YOUR GOAL:
Please continue the crop insurance budget article below, picking up right after its last sentence.

PROVIDED PASSAGE:

BONITA SPRINGS, Fla., Feb. 5, 2014 – President Barack Obama’s 2016 budget proposal includes cuts to crop insurance, but for the first time in several years the focus is on cutting farmer premiums rather than directly targeting cuts at crop insurance companies. On average, about 62 percent of the premium paid by farmers is subsidized by the federal government.
“If crop insurance is going to be cut – and we hope it won’t – the burden will likely fall on farmers, rather than on the companies,” noted Mary Kay Thatcher, senior director of congressional relations for the American Farm Bureau Federation. She said areas of particular scrutiny could be the harvest price option and means testing.
Over the past three years, Obama’s annual budget plan proposed cuts in the rate of return for insurance providers and reductions in payments to cover administrative and operating costs. This year, he called for a reduction in premium subsidies that would be targeted at farmers who select harvest-price coverage in their revenue policies and also for prevented planting benefits. Premium subsidies for harvest-price policies would be reduced by 10 percentage points.The administration says its plan would save taxpayers nearly $16 billion over 10 years, including $1.1 billion in fiscal 2016.

DATA SECTION:

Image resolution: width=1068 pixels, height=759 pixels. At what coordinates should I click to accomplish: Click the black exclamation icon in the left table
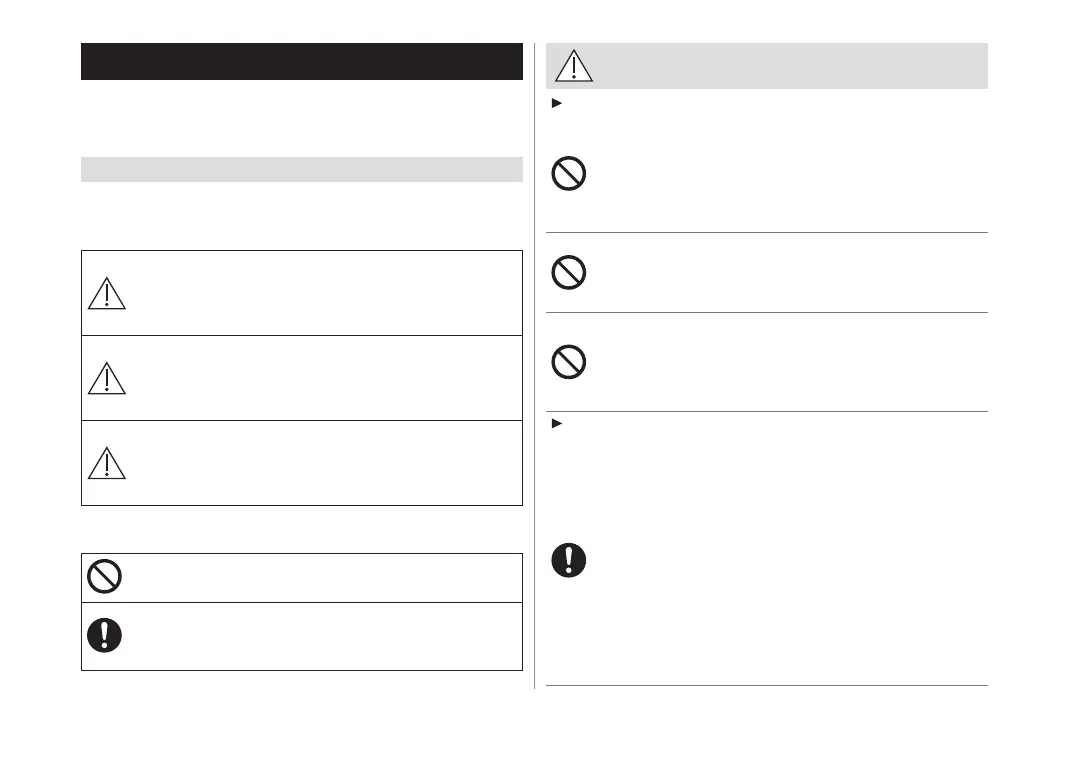104,635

FINAL RESULT:
Speaking to participants attending the Crop Insurance and Reinsurance Bureau (CIRB) annual meeting, Thatcher pointed out that investments in crop insurance have practically eliminated the need for very expensive and sometimes erratic ad hoc disaster payments. But that doesn’t mean the criticisms and calls for further cuts in crop insurance payments will go away.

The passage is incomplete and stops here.